[Saved entries]
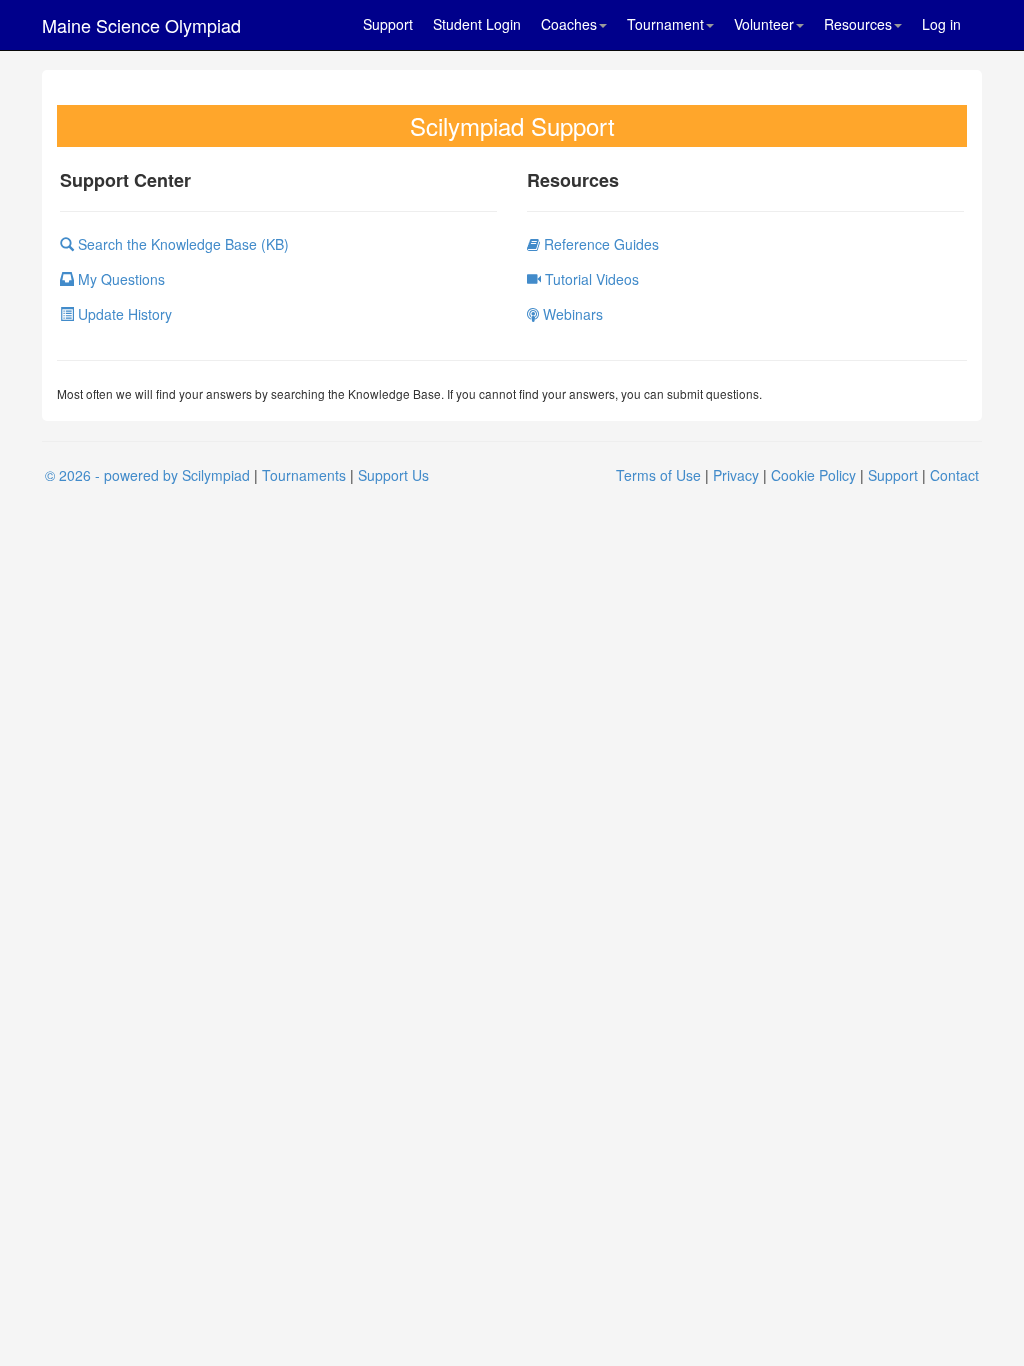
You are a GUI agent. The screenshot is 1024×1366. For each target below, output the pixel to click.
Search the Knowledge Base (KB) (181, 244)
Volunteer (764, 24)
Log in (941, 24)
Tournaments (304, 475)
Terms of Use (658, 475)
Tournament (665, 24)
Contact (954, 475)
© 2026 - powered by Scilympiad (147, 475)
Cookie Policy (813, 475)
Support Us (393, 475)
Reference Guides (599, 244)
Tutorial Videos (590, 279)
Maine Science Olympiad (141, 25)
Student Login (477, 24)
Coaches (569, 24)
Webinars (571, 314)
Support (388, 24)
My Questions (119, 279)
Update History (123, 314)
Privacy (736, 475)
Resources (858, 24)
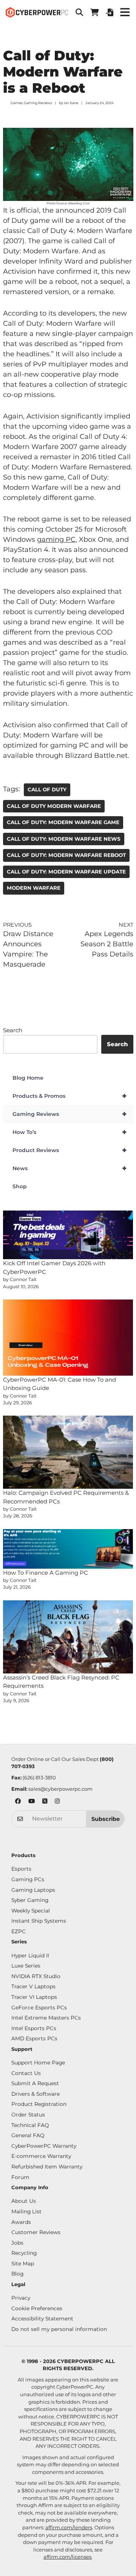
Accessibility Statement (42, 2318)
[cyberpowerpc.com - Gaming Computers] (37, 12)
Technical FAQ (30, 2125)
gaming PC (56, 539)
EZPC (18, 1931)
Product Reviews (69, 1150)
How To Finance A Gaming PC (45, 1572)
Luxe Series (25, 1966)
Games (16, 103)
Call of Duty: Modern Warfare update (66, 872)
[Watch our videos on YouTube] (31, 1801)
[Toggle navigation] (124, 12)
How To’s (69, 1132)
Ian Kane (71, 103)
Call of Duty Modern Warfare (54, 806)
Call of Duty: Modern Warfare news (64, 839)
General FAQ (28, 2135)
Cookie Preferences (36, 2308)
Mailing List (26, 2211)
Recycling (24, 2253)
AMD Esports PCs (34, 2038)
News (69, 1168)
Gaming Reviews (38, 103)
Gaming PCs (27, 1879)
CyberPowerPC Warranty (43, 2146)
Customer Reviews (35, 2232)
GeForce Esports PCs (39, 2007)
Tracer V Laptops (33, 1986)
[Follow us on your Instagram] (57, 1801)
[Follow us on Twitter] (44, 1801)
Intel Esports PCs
...
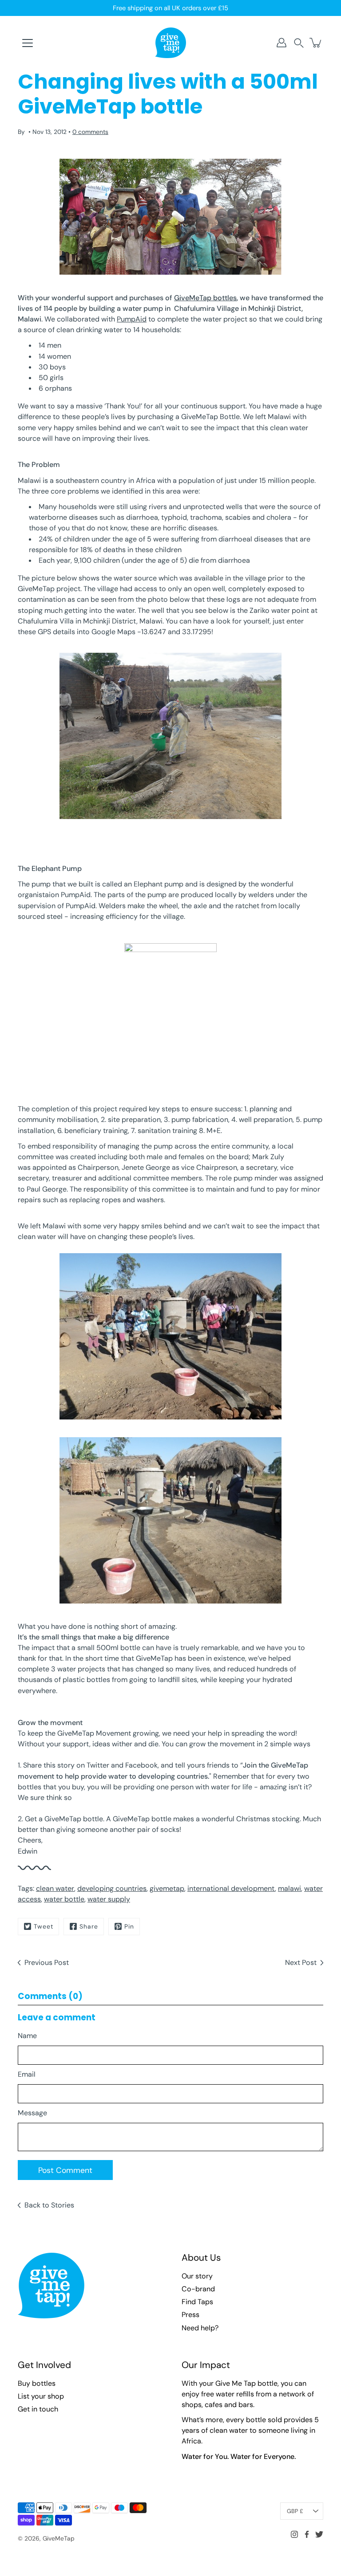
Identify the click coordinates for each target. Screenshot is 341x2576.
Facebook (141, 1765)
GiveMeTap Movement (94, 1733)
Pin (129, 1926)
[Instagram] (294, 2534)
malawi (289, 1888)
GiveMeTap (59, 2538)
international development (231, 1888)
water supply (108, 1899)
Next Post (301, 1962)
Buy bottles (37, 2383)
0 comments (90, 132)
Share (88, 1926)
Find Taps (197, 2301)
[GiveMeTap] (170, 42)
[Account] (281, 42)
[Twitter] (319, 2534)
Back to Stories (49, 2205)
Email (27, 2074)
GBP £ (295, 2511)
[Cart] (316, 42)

* WHAT YOU ARE ASKED TO DO *
Here the job is to copy the stretch of records from the line containing "You are a GUI" through the line containing "Call of Duty: Modern Warfare update (66, 872)", word for word. Leave every picture out.

* SOLUTION FOR THIS PROBLEM *
You are a GUI agent. The screenshot is 1024×1366. For each target below, output the pixel to click.
Search the Knowledge Base (KB) (181, 244)
Volunteer (764, 24)
Log in (941, 24)
Tournaments (304, 475)
Terms of Use (658, 475)
Tournament (665, 24)
Contact (954, 475)
© 2026 - powered by Scilympiad (147, 475)
Cookie Policy (813, 475)
Support Us (393, 475)
Reference Guides (599, 244)
Tutorial Videos (590, 279)
Maine Science Olympiad (141, 25)
Student Login (477, 24)
Coaches (569, 24)
Webinars (571, 314)
Support (388, 24)
My Questions (119, 279)
Update History (123, 314)
Privacy (736, 475)
Resources (858, 24)
Accessibility Statement (42, 2318)
[cyberpowerpc.com - Gaming Computers] (37, 12)
Technical FAQ (30, 2125)
gaming PC (56, 539)
EZPC (18, 1931)
Product Reviews (69, 1150)
How To Finance A Gaming PC (45, 1572)
Luxe Series (25, 1966)
Games (16, 103)
Call of Duty: Modern Warfare update (66, 872)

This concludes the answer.